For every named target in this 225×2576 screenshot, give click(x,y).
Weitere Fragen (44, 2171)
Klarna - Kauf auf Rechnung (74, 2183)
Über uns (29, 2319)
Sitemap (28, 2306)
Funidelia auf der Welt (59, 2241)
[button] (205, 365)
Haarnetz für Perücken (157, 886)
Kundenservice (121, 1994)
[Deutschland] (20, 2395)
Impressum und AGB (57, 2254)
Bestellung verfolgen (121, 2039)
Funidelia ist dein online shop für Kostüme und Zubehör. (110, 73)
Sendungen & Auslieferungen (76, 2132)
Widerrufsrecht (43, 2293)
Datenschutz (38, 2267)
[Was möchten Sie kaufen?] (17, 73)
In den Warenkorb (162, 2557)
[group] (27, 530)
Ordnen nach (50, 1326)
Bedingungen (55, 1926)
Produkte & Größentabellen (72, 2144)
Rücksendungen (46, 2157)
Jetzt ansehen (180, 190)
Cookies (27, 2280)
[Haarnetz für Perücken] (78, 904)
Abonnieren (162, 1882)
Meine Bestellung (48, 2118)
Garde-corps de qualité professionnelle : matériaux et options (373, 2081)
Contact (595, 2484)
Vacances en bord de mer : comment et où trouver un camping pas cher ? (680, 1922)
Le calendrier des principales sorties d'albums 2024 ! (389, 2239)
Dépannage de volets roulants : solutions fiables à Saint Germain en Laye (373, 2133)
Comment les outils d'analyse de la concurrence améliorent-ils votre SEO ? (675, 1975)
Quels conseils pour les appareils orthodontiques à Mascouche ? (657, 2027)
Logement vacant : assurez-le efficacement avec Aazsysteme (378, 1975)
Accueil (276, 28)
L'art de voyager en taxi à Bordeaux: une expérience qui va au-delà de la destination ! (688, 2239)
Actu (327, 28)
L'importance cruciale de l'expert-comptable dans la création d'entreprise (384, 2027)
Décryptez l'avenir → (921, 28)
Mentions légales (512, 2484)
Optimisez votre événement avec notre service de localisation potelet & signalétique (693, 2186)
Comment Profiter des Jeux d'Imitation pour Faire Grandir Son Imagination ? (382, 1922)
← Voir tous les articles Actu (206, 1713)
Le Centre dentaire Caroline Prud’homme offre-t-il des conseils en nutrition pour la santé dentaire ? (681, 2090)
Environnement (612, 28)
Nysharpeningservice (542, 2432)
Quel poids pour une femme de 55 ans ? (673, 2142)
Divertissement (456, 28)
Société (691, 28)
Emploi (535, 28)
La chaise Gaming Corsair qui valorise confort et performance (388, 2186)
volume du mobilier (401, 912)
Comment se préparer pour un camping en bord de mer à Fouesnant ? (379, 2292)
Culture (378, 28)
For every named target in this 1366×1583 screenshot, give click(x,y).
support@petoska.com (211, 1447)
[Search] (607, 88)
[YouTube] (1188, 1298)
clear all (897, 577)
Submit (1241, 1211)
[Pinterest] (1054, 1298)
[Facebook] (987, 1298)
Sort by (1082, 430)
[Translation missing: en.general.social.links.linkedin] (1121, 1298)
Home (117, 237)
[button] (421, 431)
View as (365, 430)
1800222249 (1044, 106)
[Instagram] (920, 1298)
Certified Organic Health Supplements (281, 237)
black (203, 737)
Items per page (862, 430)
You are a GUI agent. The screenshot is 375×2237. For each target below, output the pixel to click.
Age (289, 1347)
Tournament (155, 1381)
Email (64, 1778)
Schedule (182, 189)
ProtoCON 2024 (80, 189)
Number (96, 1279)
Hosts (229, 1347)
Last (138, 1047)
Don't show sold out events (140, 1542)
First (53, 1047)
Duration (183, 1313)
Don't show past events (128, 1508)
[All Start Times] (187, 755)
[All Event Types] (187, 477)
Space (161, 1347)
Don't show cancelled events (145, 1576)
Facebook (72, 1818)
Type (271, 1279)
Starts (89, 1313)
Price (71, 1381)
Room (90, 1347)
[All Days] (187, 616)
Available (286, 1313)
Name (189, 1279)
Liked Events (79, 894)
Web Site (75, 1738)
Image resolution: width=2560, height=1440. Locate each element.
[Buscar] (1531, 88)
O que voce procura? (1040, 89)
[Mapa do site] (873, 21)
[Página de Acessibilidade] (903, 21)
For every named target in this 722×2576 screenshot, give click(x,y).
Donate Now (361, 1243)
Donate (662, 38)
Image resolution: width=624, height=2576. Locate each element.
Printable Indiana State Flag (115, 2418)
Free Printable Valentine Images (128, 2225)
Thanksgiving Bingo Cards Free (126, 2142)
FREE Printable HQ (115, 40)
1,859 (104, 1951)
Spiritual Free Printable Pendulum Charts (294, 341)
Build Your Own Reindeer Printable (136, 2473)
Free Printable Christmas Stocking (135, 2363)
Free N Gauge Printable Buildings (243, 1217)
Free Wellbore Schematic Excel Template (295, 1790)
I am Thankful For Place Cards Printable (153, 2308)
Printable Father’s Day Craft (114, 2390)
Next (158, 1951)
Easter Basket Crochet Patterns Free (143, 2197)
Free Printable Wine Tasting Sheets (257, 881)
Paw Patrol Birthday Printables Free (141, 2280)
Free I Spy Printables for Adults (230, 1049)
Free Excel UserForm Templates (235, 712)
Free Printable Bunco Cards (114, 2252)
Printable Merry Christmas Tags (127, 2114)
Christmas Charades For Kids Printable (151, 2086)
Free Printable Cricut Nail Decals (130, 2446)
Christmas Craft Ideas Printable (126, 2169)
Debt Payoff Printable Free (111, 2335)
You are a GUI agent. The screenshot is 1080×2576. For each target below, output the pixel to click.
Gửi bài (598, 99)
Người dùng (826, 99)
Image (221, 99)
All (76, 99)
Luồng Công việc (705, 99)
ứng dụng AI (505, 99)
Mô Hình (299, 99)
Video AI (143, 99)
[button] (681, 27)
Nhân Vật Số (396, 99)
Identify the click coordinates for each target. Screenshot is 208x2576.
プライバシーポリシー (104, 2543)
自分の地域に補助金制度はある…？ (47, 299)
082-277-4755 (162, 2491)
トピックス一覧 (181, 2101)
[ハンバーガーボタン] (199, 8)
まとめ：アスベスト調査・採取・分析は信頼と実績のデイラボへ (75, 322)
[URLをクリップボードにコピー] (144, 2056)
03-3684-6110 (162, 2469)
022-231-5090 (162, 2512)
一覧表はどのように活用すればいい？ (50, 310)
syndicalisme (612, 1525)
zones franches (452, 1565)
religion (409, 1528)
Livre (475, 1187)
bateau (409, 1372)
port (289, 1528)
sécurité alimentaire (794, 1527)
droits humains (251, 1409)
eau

_PROBLEM:_
The full listing above needs to be output exactly.

_RESULT FOR THIS TASK:_
For every named target in this 225×2576 screenshot, give click(x,y).
Weitere Fragen (44, 2171)
Klarna - Kauf auf Rechnung (74, 2183)
Über uns (29, 2319)
Sitemap (28, 2306)
Funidelia auf der Welt (59, 2241)
[button] (205, 365)
Haarnetz für Perücken (157, 886)
Kundenservice (121, 1994)
[Deutschland] (20, 2395)
Impressum und AGB (57, 2254)
Bestellung verfolgen (121, 2039)
Funidelia ist dein online shop für Kostüme und Zubehör. (110, 73)
Sendungen & Auslieferungen (76, 2132)
Widerrufsrecht (43, 2293)
Datenschutz (38, 2267)
[Was möchten Sie kaufen?] (17, 73)
In den Warenkorb (162, 2557)
[group] (27, 530)
Ordnen nach (50, 1326)
Bedingungen (55, 1926)
Produkte & Größentabellen (72, 2144)
Rücksendungen (46, 2157)
Jetzt ansehen (180, 190)
Cookies (27, 2280)
[Haarnetz für Perücken] (78, 904)
Abonnieren (162, 1882)
Meine Bestellung (48, 2118)
Garde-corps de qualité professionnelle : matériaux et options (373, 2081)
Contact (595, 2484)
Vacances en bord de mer : comment et où trouver un camping pas cher ? (680, 1922)
Le calendrier des principales sorties d'albums 2024 ! (389, 2239)
Dépannage de volets roulants : solutions fiables à Saint Germain en Laye (373, 2133)
Comment les outils d'analyse de la concurrence améliorent-ils votre SEO ? (675, 1975)
Quels conseils pour les appareils orthodontiques à Mascouche ? (657, 2027)
Logement vacant : assurez-le efficacement avec Aazsysteme (378, 1975)
Accueil (276, 28)
L'art de voyager en taxi à Bordeaux: une expérience qui va au-delà de la destination ! (688, 2239)
Actu (327, 28)
L'importance cruciale de l'expert-comptable dans la création d'entreprise (384, 2027)
Décryptez l'avenir → (921, 28)
Mentions légales (512, 2484)
Optimisez votre événement avec notre service de localisation potelet & signalétique (693, 2186)
Comment Profiter des Jeux d'Imitation pour Faire Grandir Son Imagination ? (382, 1922)
← Voir tous les articles Actu (206, 1713)
Le Centre dentaire Caroline Prud’homme offre-t-il des conseils en nutrition pour la santé dentaire ? (681, 2090)
Environnement (612, 28)
Nysharpeningservice (542, 2432)
Quel poids pour une femme de 55 ans ? (673, 2142)
Divertissement (456, 28)
Société (691, 28)
Emploi (535, 28)
La chaise Gaming Corsair qui valorise confort et performance (388, 2186)
volume du mobilier (401, 912)
Comment se préparer pour un camping en bord de mer à Fouesnant ? (379, 2292)
Culture (378, 28)
For every named target in this 1366×1583 screenshot, give click(x,y).
support@petoska.com (211, 1447)
[Search] (607, 88)
[YouTube] (1188, 1298)
clear all (897, 577)
Submit (1241, 1211)
[Pinterest] (1054, 1298)
[Facebook] (987, 1298)
Sort by (1082, 430)
[Translation missing: en.general.social.links.linkedin] (1121, 1298)
Home (117, 237)
[button] (421, 431)
View as (365, 430)
1800222249 (1044, 106)
[Instagram] (920, 1298)
Certified Organic Health Supplements (281, 237)
black (203, 737)
Items per page (862, 430)
You are a GUI agent. The screenshot is 375×2237. For each target below, output the pixel to click.
Age (289, 1347)
Tournament (155, 1381)
Email (64, 1778)
Schedule (182, 189)
ProtoCON 2024 (80, 189)
Number (96, 1279)
Hosts (229, 1347)
Last (138, 1047)
Don't show sold out events (140, 1542)
First (53, 1047)
Duration (183, 1313)
Don't show past events (128, 1508)
[All Start Times] (187, 755)
[All Event Types] (187, 477)
Space (161, 1347)
Don't show cancelled events (145, 1576)
Facebook (72, 1818)
Type (271, 1279)
Starts (89, 1313)
Price (71, 1381)
Room (90, 1347)
[All Days] (187, 616)
Available (286, 1313)
Name (189, 1279)
Liked Events (79, 894)
Web Site (75, 1738)
Image resolution: width=2560, height=1440. Locate each element.
[Buscar] (1531, 88)
O que voce procura? (1040, 89)
[Mapa do site] (873, 21)
[Página de Acessibilidade] (903, 21)
For every named target in this 722×2576 screenshot, give click(x,y).
Donate Now (361, 1243)
Donate (662, 38)
Image resolution: width=624, height=2576. Locate each element.
Printable Indiana State Flag (115, 2418)
Free Printable Valentine Images (128, 2225)
Thanksgiving Bingo Cards Free (126, 2142)
FREE Printable HQ (115, 40)
1,859 (104, 1951)
Spiritual Free Printable Pendulum Charts (294, 341)
Build Your Own Reindeer Printable (136, 2473)
Free Printable Christmas Stocking (135, 2363)
Free N Gauge Printable Buildings (243, 1217)
Free Wellbore Schematic Excel Template (295, 1790)
I am Thankful For Place Cards Printable (153, 2308)
Printable Father’s Day Craft (114, 2390)
Next (158, 1951)
Easter Basket Crochet Patterns Free (143, 2197)
Free Printable Wine Tasting Sheets (257, 881)
Paw Patrol Birthday Printables Free (141, 2280)
Free I Spy Printables for Adults (230, 1049)
Free Excel UserForm Templates (235, 712)
Free Printable Bunco Cards (114, 2252)
Printable Merry Christmas Tags (127, 2114)
Christmas Charades For Kids Printable (151, 2086)
Free Printable Cricut Nail Decals (130, 2446)
Christmas Craft Ideas Printable (126, 2169)
Debt Payoff Printable Free (111, 2335)
You are a GUI agent. The screenshot is 1080×2576. For each target below, output the pixel to click.
Gửi bài (598, 99)
Người dùng (826, 99)
Image (221, 99)
All (76, 99)
Luồng Công việc (705, 99)
ứng dụng AI (505, 99)
Mô Hình (299, 99)
Video AI (143, 99)
[button] (681, 27)
Nhân Vật Số (396, 99)
Identify the click coordinates for each target. Screenshot is 208x2576.
プライバシーポリシー (104, 2543)
自分の地域に補助金制度はある…？ (47, 299)
082-277-4755 (162, 2491)
トピックス一覧 (181, 2101)
[ハンバーガーボタン] (199, 8)
まとめ：アスベスト調査・採取・分析は信頼と実績のデイラボへ (75, 322)
[URLをクリップボードにコピー] (144, 2056)
03-3684-6110 (162, 2469)
022-231-5090 (162, 2512)
一覧表はどのように活用すればいい？ (50, 310)
syndicalisme (612, 1525)
zones franches (452, 1565)
religion (409, 1528)
Livre (475, 1187)
bateau (409, 1372)
port (289, 1528)
sécurité alimentaire (794, 1527)
droits humains (251, 1409)
eau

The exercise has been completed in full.